ECLI:NL:RVS:2025:3815
Raad van State
- Hoger beroep
- Rechtspraak.nl
Hoger beroep tegen besluit van college van burgemeester en wethouders van Gemert-Bakel inzake dwangsom en afwatering
In deze zaak gaat het om een hoger beroep van [appellant] tegen een besluit van het college van burgemeester en wethouders van Gemert-Bakel. Het college had op 31 januari 2022 aan [appellant] opgedragen om de uitrit bij [locatie] te verwijderen en verwijderd te houden, met een dwangsom van € 5.000,00 als hij hier niet aan voldeed. Op 4 april 2023 verklaarde het college het bezwaar van [appellant] tegen deze last ongegrond en voegde hieraan toe dat hij de rijbaan van de weg zodanig moest aanleggen dat het water doelmatig werd afgevoerd, met een dwangsom van € 10.000,00 bij niet-naleving. De rechtbank Oost-Brabant verklaarde op 28 september 2023 het beroep van [appellant] ongegrond, waarna hij hoger beroep instelde.

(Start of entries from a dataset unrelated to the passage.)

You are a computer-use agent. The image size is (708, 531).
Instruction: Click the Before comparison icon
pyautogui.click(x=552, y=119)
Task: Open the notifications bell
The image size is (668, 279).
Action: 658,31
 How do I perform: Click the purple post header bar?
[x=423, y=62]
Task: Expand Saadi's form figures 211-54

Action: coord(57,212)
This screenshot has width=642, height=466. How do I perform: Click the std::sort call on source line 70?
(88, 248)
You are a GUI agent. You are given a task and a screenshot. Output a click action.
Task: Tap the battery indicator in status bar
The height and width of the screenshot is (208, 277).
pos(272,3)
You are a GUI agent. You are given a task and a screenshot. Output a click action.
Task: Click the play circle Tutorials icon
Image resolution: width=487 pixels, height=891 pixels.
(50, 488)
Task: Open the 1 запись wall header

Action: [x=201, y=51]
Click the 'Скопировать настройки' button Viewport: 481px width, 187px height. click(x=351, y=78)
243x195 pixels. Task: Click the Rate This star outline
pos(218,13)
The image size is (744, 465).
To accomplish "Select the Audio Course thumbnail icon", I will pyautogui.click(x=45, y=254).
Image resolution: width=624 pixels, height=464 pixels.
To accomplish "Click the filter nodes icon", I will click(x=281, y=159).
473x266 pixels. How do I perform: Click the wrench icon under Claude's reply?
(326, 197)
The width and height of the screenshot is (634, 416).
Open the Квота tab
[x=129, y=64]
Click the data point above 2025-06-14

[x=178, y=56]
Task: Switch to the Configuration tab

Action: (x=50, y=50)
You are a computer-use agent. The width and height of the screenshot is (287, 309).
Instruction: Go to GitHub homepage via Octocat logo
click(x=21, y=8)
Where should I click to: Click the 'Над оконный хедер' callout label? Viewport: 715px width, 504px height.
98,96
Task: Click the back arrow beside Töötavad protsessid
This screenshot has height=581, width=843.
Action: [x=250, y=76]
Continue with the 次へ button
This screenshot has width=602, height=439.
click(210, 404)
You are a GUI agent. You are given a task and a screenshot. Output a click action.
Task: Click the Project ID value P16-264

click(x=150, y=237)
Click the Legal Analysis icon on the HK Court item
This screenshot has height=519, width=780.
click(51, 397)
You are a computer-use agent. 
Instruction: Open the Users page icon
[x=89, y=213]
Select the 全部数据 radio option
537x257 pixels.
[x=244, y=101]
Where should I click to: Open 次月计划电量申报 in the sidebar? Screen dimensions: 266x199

In hoger beroep heeft [appellant] een meetrapport overgelegd van Ploegmakers G.G.I. B.V. van 29 augustus 2024, waarin hij stelt dat de afwatering bij de rondweg voldoet. De Afdeling bestuursrechtspraak van de Raad van State oordeelt echter dat [appellant] niet aannemelijk heeft gemaakt dat het college ten onrechte heeft vastgesteld dat de rondweg op het moment van het besluit van 31 januari 2022 niet voldeed aan de eisen voor doelmatige afwatering. Het meetrapport is te laat ingediend en biedt onvoldoende bewijs voor de situatie ten tijde van het besluit. De Afdeling bevestigt de uitspraak van de rechtbank en oordeelt dat de belemmeringen voor de afwatering door de groenvoorziening aan de binnenkant van de rondweg niet zijn weerlegd.
De uitspraak is gedaan door mr. E.A. Minderhoud, lid van de enkelvoudige kamer, in aanwezigheid van mr. R.M. Ahmady-Pikart, griffier, en is openbaar uitgesproken op 13 augustus 2025.